I don't mean the Potter series is "childish" in that it evokes a sense of child-like wonder in a viewer. I wouldn't fault a person of any age who wanted to recapture that innocence. Rather, I use the term "childish" here in the sense that children aren't terribly smart, and tend to gravitate towards brick-thick movies with irritatingly simplistic storylines that, and I stress this, adults shouldn't want to watch. The last Potter film was about as facile and undemanding as I'd think it possible to make a film, rocketing through its derivative scenes as it did on a sucrose high, actively fighting for the interest of its attention-stunted preteen audience. The trailer for Chamber doesn't indicate the sequel's strayed far from this formula. So why do adults keep flocking to this thing?

It's generally accepted that as we grow out of childhood, our tastes become gradually more sophisticated. (Note I say gradually, thus leaving some wiggle room here for the many rock-stupid things teenagers like.) Our taste in entertainment reflects this, and -- hypothetically, anyway -- we seek out more challenging art forms as we gain maturity. If you watch a movie about a guy who's dying of a genetic disorder, for instance, the main character won't simply face the camera and state: "I'm sad, and here's why." Instead, the filmmaker will use metaphors, lighting, allusions and other devices to give you the freedom to draw your own conclusions. Essentially, you are being given the benefit of the doubt that you're a fully functioning adult capable of working out abstract stuff like this on your own.

Given that most kids need help putting the buttons of their shirts in the right holes, they aren't given this responsibility in their entertainment. It is assumed (perhaps incorrectly, I leave that to you) that children need to be led through an idea, then led through it again, then beaten over the head with it for ten minutes. Films like the Potter series don't so much tell a story as highlight two or three key points and bludgeon its audience into submission with them.

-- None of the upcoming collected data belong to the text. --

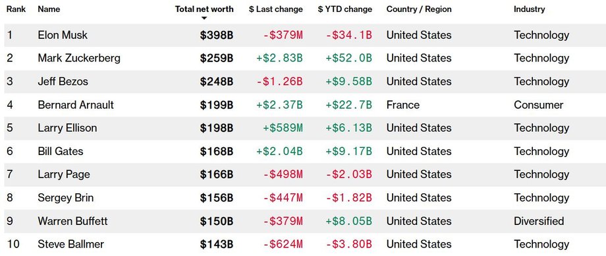606x256 pixels.
Task: Open Bernard Arnault's profile link
Action: [76, 105]
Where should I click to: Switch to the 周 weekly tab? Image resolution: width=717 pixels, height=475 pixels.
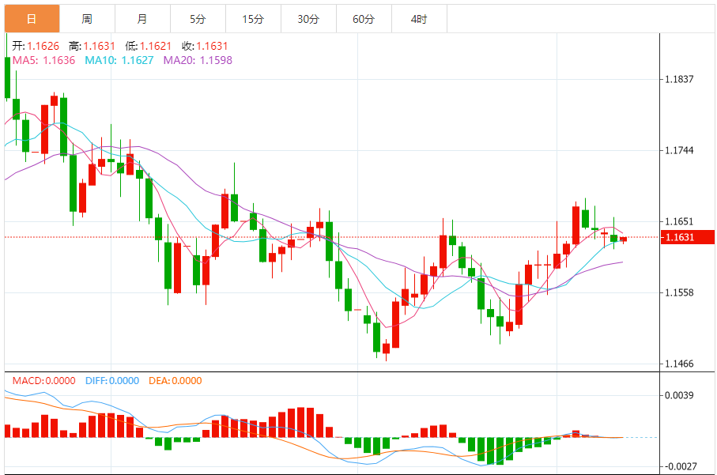pyautogui.click(x=86, y=18)
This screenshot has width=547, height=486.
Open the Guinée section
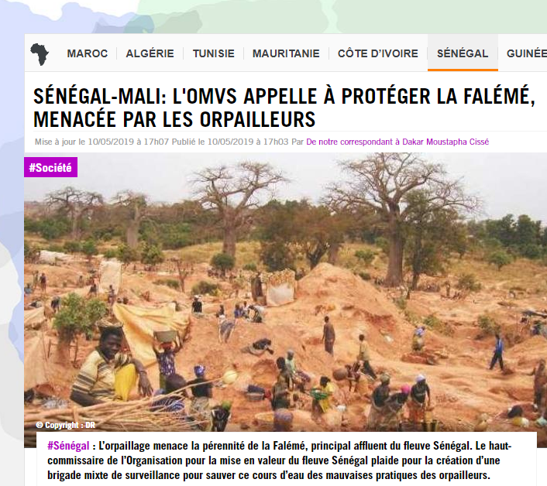click(527, 53)
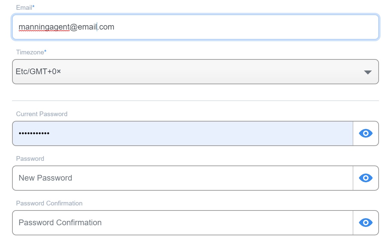The width and height of the screenshot is (387, 238).
Task: Click the Password label above New Password
Action: pos(30,158)
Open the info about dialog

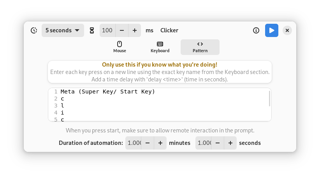pos(256,30)
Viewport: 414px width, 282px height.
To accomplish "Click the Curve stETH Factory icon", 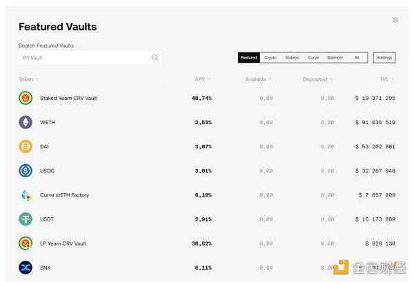I will [26, 195].

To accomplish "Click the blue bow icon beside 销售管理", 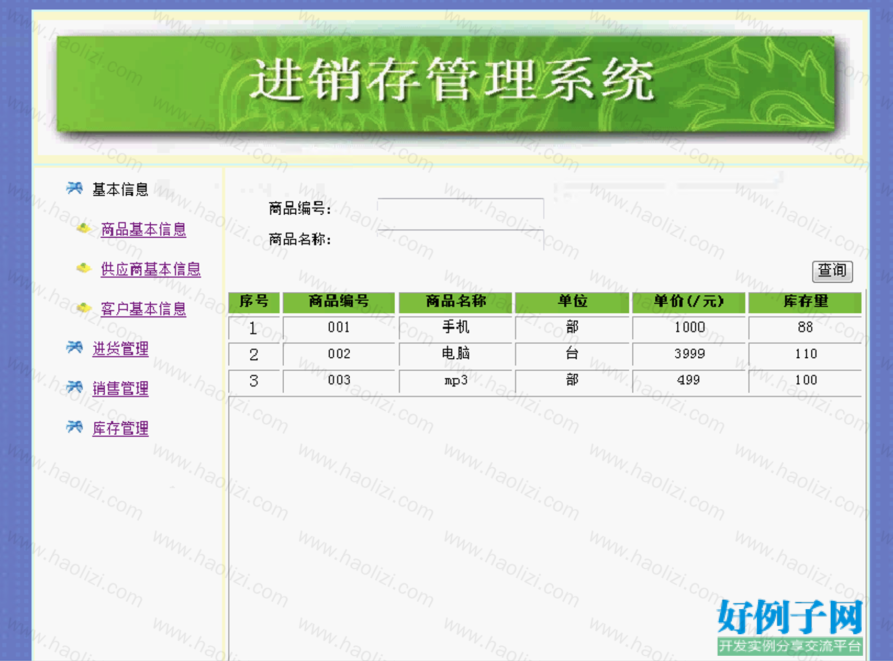I will [74, 387].
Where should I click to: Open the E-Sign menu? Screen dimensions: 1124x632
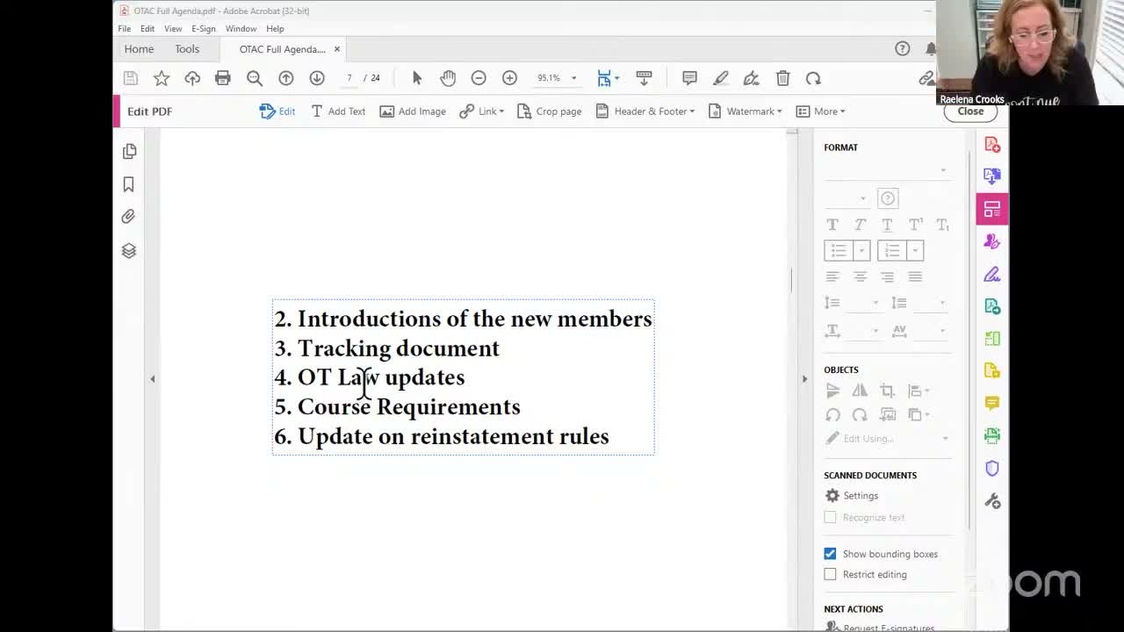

My largest concern with the idea of Potter as a vehicle for adults is that it's a shameless pastiche of other, better scenes from mythology, literature and cinema. The makers of Harry Potter know full well their intended audience has, at most, ten years of experience to fall back on, the majority of this spent guzzling Tang and playing in leaves. So Rowling and Co. don't worry overmuch about getting caught passing off stolen ideas as their own, since the people they're trying to slip it by are most likely crawling under the seats searching for a Milk Dud that rolled away from them. However, when the adult fans don't seem to notice either, it strikes me as a bad sign.

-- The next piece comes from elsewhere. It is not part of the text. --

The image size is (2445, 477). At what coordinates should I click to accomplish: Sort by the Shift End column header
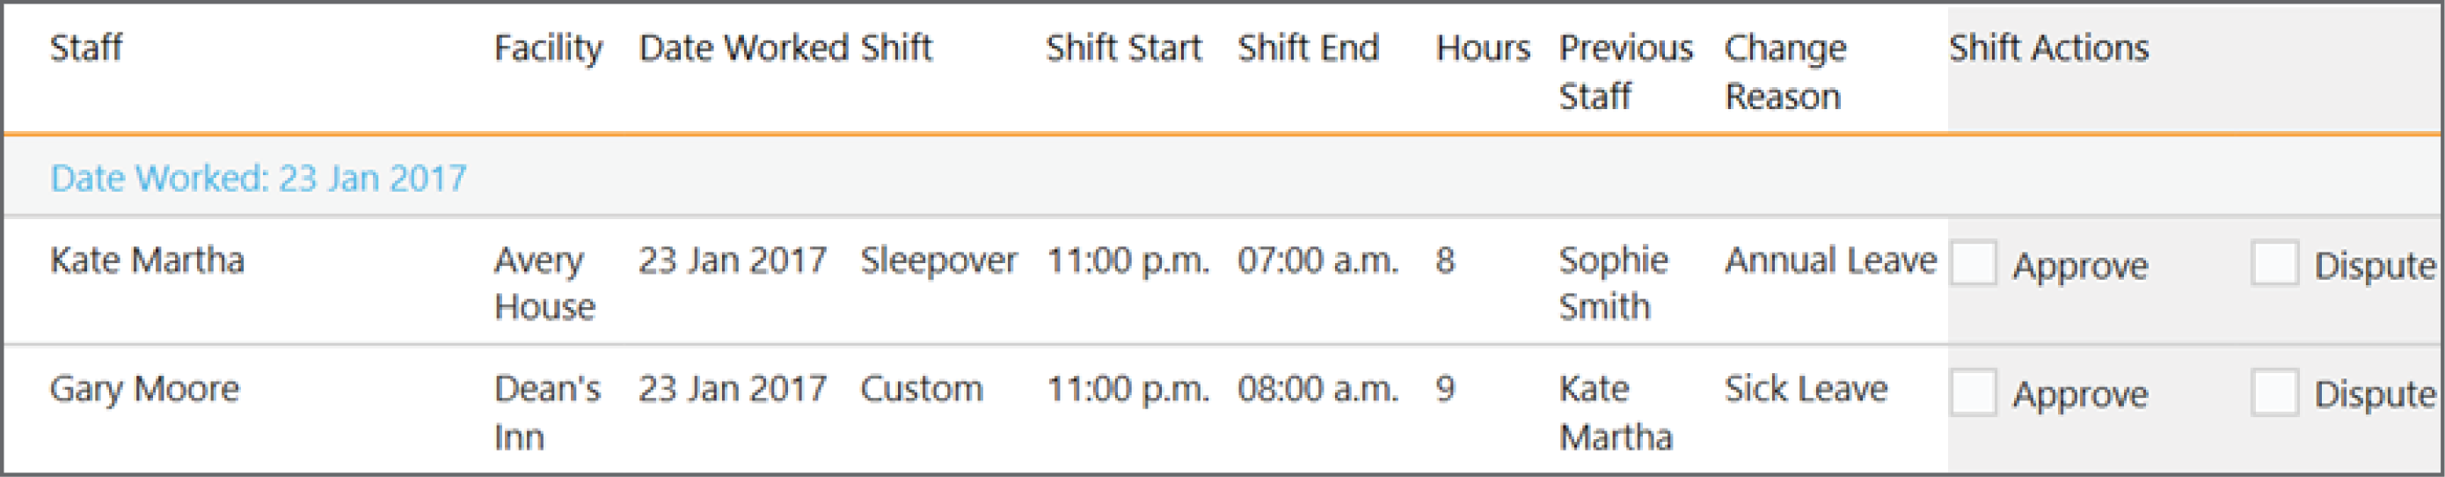[1308, 48]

Even worse, however, is that the Potter series doesn't even seem to do much with the subject matter it won't admit to stealing. Take the premise of the film, for instance: that of an awkward, unpopular boy who finds out he's the famousest, bestest hero in fantasy-land. One of the oldest old saws of children's fantasy, it's remained as popular as it has because it plays to the insecurities every child has. I've seen this schtick in countless kid's films (The Neverending Story springs to mind). Yet I can't remember when it's ever been presented with such an enormous lack of subtlety as in Potter. Again, as an eight-year-old, you can be forgiven if you don't notice the ham-fistedness of the delivery. As a thirty-eight year old, however, you should be cringing at the lack of grace with which Potter crams character A into plot device B.

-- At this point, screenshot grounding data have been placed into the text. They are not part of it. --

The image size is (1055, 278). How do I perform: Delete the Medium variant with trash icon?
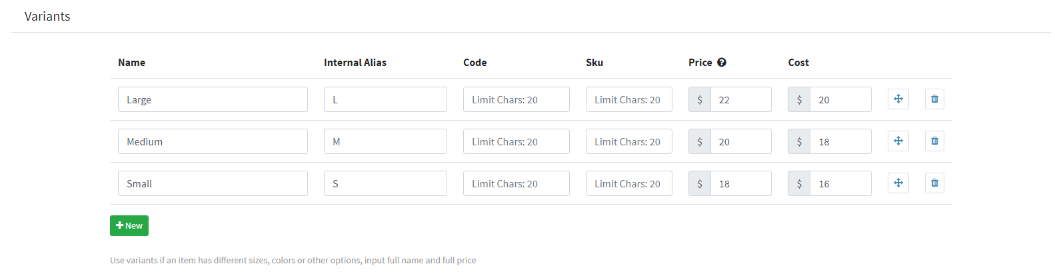click(934, 141)
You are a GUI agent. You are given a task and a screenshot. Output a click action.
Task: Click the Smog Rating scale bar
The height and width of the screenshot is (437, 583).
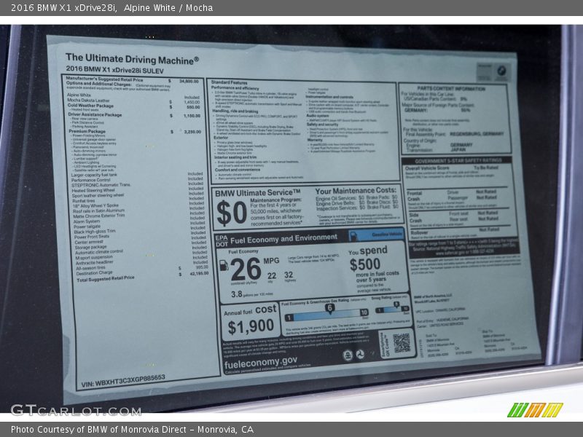(393, 309)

In short, I sincerely hope the Potter series is just for kids, and that the older fans I keep hearing about are just indulgent parents who like sharing their children's interests. Otherwise, come on now, adults -- you should know better and demand more. The logic of a Harry Potter plot is perfectly suited to viewers who appreciate such aspects of cinema as stuff that goes real fast, brightly colored things, and cute animatronic puppets that dance around and fart. In other words, children under eight and people with massive head trauma. If you're neither, for God's sake, stop slumming in the shallow end of the cinematic pool. You know what kids get up to in the shallow end -- don't be surprised if you see a few Hogwarts floating by.